When a new nurse is introduced to professional network opportunities, he/she can assist in workplace difficulties. The results of the performance of newly hired nurses can be measured through competency-based orientation devices given by nurse educators. In addition, the nurse’ s performance is measured through job descriptions and objective learning resources.

The new nurses are expected to pass the technical and written parts of the orientation. In the case of new nurse graduates, an annual meeting with their manager and preceptor is important to review progress (Weiss & Tappen, 2014). Summary In conclusion, confidence-competence building happens in the process of mentorship. In addition, an emotional relationship develops between the new nurse and the mentor that increases confidence and strengthen positive values. The value connections are significant in enhancing personal efficacy. The new nurses develop qualities such as positive attitude about care delivery or service, respectfulness and caring (McAllister & Lowe, 2011).

It is important in satisfying the patient and family expectations. The role of a nurse is to address the client’ s complications and fulfil the care goals.
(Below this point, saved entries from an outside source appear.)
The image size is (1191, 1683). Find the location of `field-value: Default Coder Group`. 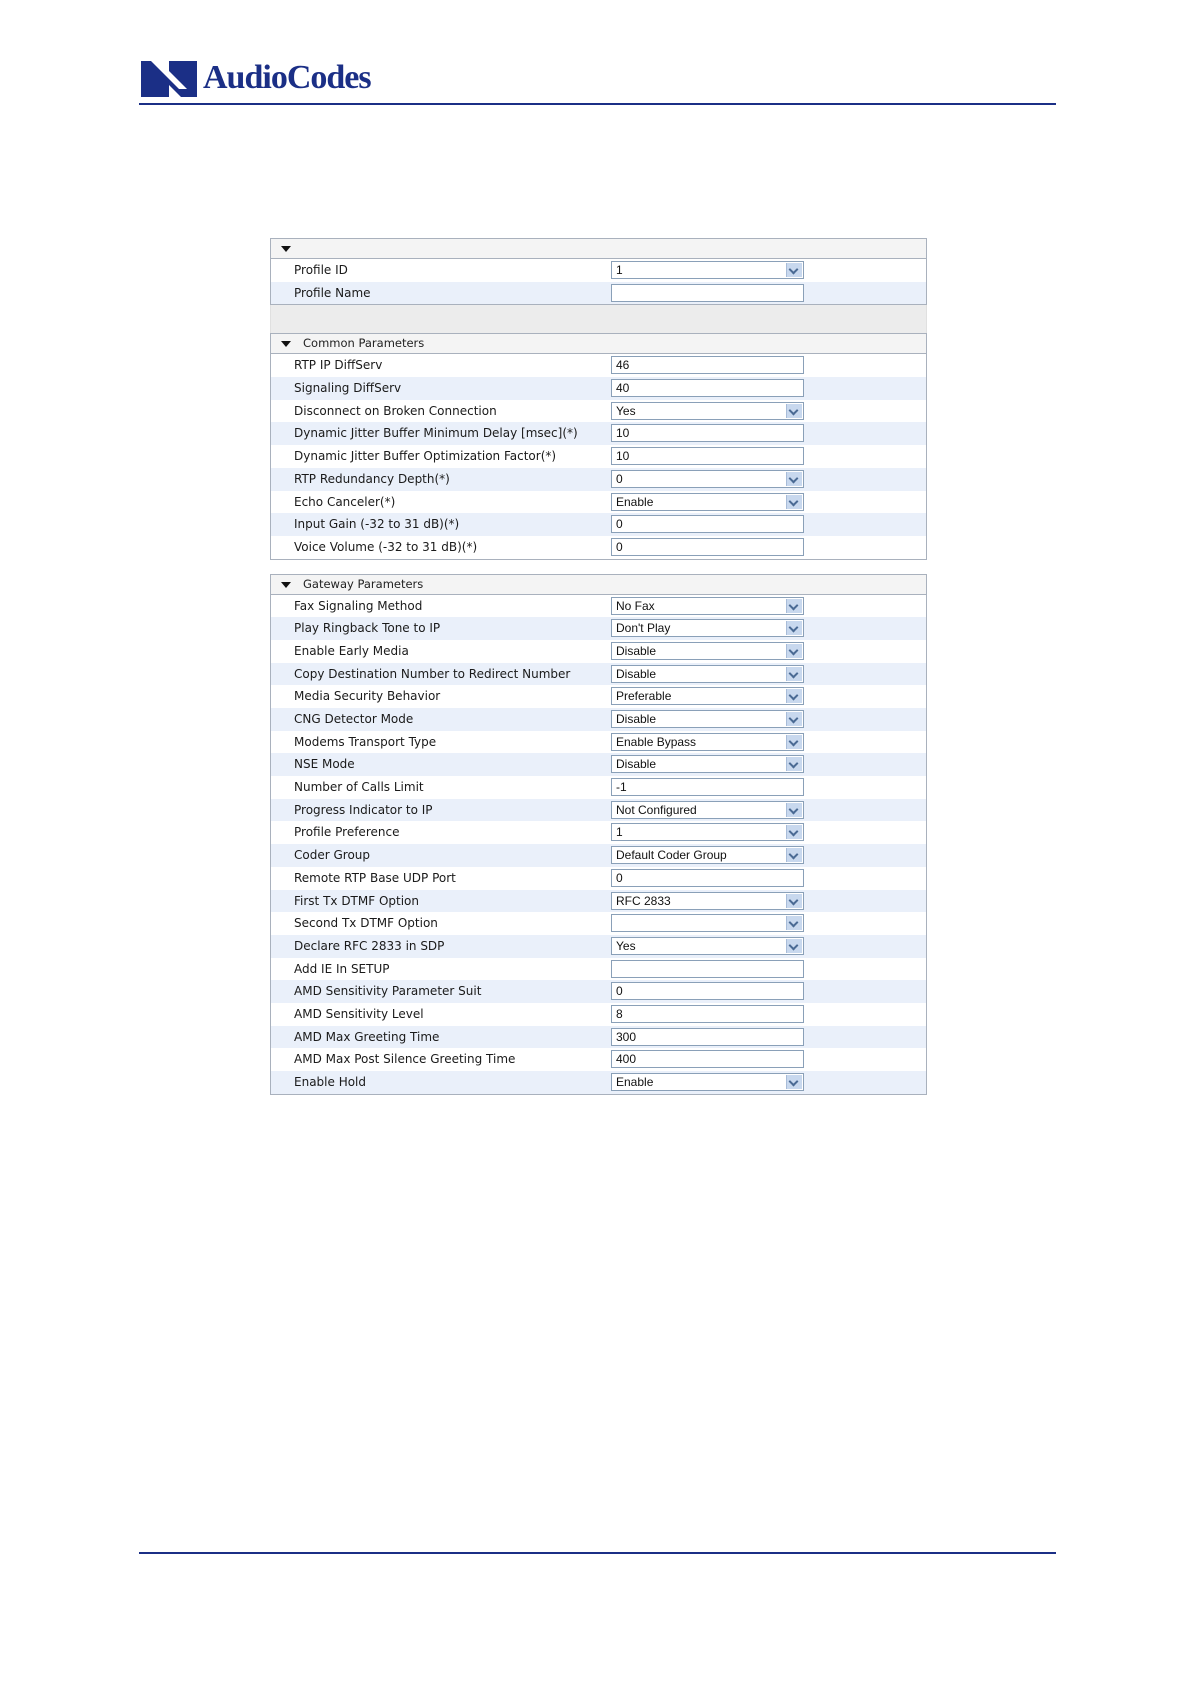

field-value: Default Coder Group is located at coordinates (672, 856).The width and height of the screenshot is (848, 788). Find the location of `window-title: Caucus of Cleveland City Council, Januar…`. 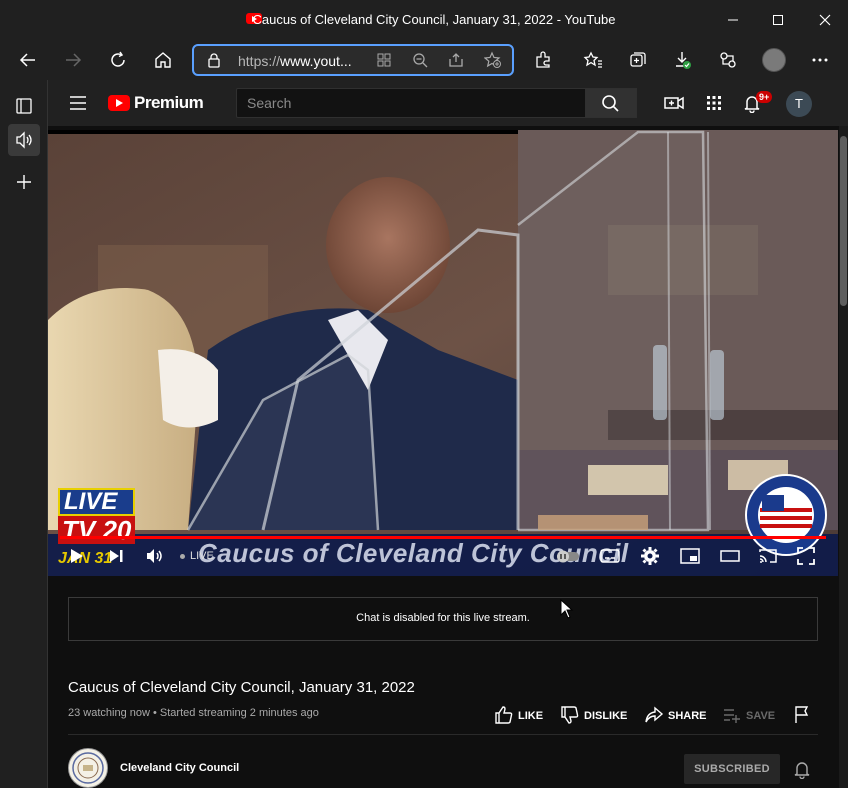

window-title: Caucus of Cleveland City Council, Januar… is located at coordinates (434, 20).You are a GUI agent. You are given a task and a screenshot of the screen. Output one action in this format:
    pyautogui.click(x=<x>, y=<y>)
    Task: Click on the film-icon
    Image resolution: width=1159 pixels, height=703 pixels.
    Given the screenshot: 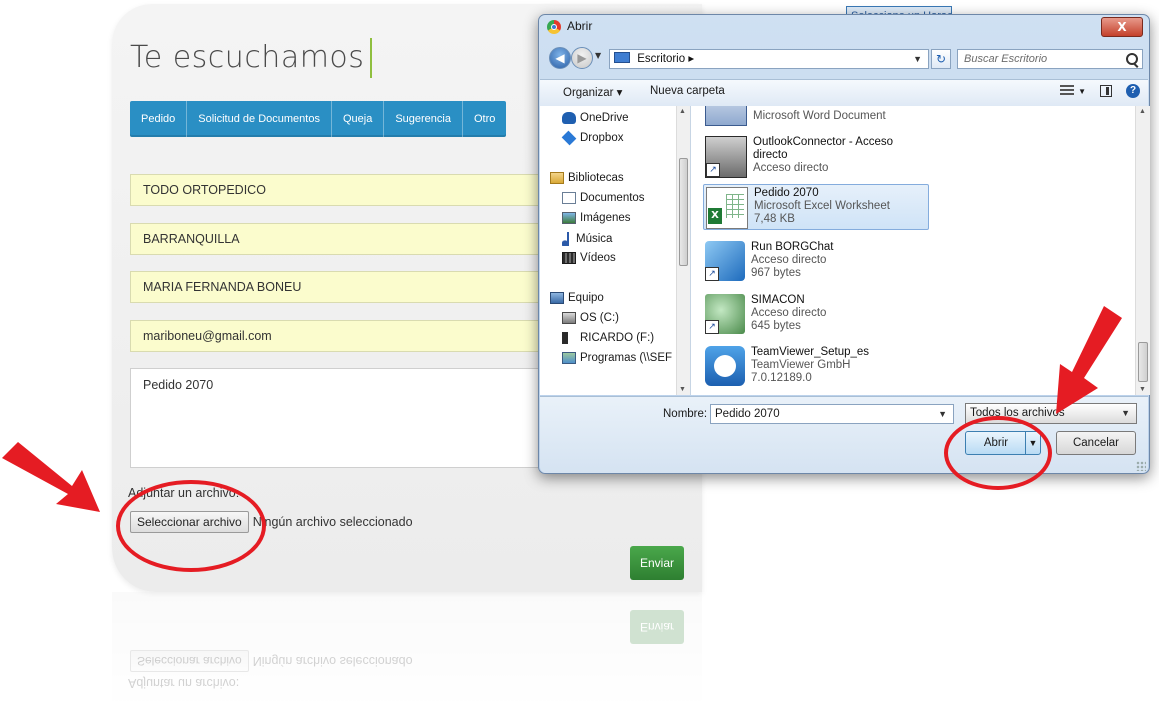 What is the action you would take?
    pyautogui.click(x=569, y=258)
    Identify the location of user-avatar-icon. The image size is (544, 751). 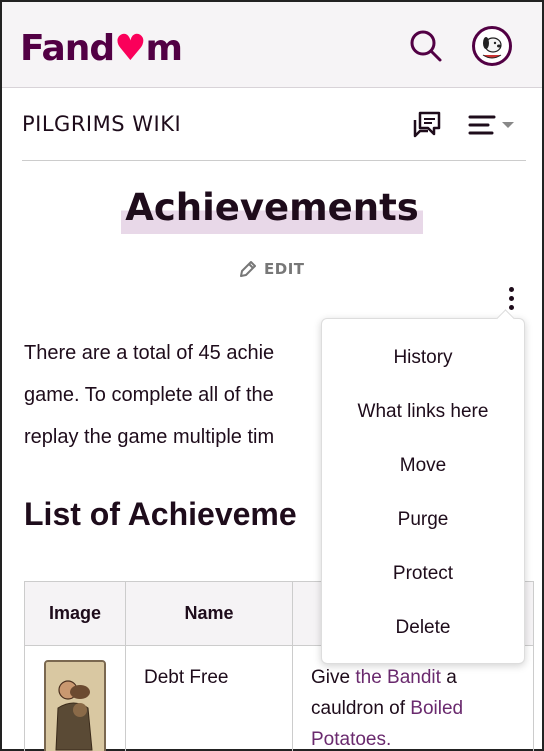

The nurse implements evidence-based concepts and guidelines to ensure patient safety. In addition, the nurse can teach patient and family on activities founded on recognized health care needs. From this perspective, the patient will have positive health outcomes that are in accordance with the mission and vision of St. Barnabas Hospital. The mission of the hospital is to give innovative, compassionate and comprehensive health care in safe surround where the patient is a priority (SBH Health System, 2015).

The plan will have a financial impact on the hospital where it will save much money through value proposition activity. In value proposition exercise, new nurses are trained by older experienced professionals and at the same time retain the crucial ‘ grey matter’ . The grey matter is the ability and knowledge of older nursing expertise (Porter-O'Grady & Malloch, 2010).